A gradually progressive case of 'Pituitary incidentaloma' - Rathke's cleft cyst
I Khan1, F Hasan1, J Bashir2
1Specialty Registrar, Diabetes and Endocrinology, Musgrove Park Hospital, Taunton, Somerset
2 Specialty Registrar, Diabetes and Endocrinology, Wales Deanery
Rathke's cleft cysts (RCC) are common (found in 12-33% of autopsies of normal pituitary glands). They are usually asymptomatic and are discovered incidentally on the brain MRI scans. Their natural history is variable. Historically the Rathke's cyst are classified as benign and non-progressive and more than often (in up to 70-80% of patients) they do not grow on follow up imaging.

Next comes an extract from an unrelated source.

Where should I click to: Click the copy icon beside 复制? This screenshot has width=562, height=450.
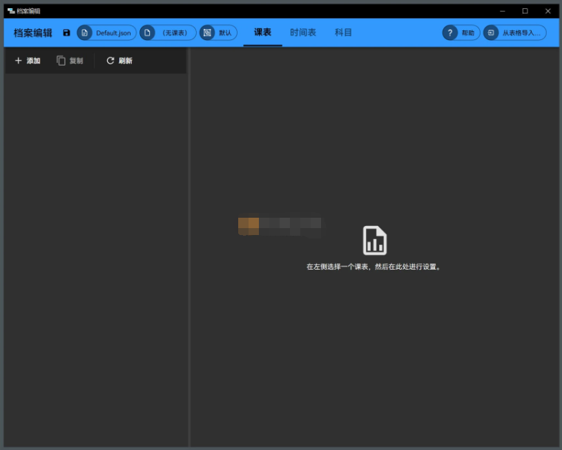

A recent retrospective cohort study (with median follow up of 24 months) reports increase in size in up to 28% of patients with radiologically diagnosed cases of RCC. If the size of RCC is increasing, the usual presenting feature is progressive gonadotrophin deficiency and visual problems. The following case follows the later course of RCC.
This 56 year old gentleman was referred to Endocrinology outpatients in 2003 by a neurologist who 'incidentally discovered' a Rathke's cleft cyst on MRI brain done for headaches. His baseline pituitary hormone profile was normal and he was asymptomatic. Over the next few years he developed worsening lethargy, loss of libido, cold intolerance and weight gain. Repeat hormonal profile showed gonadotrophin deficiency & central hypothyroidism. MRI showed increase in the size of RCC. His case was discussed in pituitary MDT and was offered surgical decompression. He declined surgery and opted for Thyroxine and Testosterone replacement.

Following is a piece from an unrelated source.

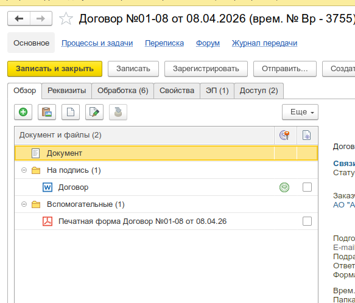
Task: Click the Зарегистрировать button
Action: tap(206, 69)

Over the last few months, the patient has developed worsening symptoms including tiredness, loss of appetite, retro-orbital pain, erectile dysfunction and weight loss. Repeat MRI does not show any significant increase in the size of the cyst. Hormone profile shows low 9AM Cortisol and flat response to Synacthen. He scores 24 out of 25 on AGHDA-QoL score. IGF-1 level was 15.8 nmol/l and ACTH was 11ng/l. .
This case highlights the relatively uncommon natural course of Rathke's cleft cyst with progressively worsening hypopituitarism. This also emphasises on the vital importance of long term clinical and radiological follow up of patients with Rathke's cleft cyst.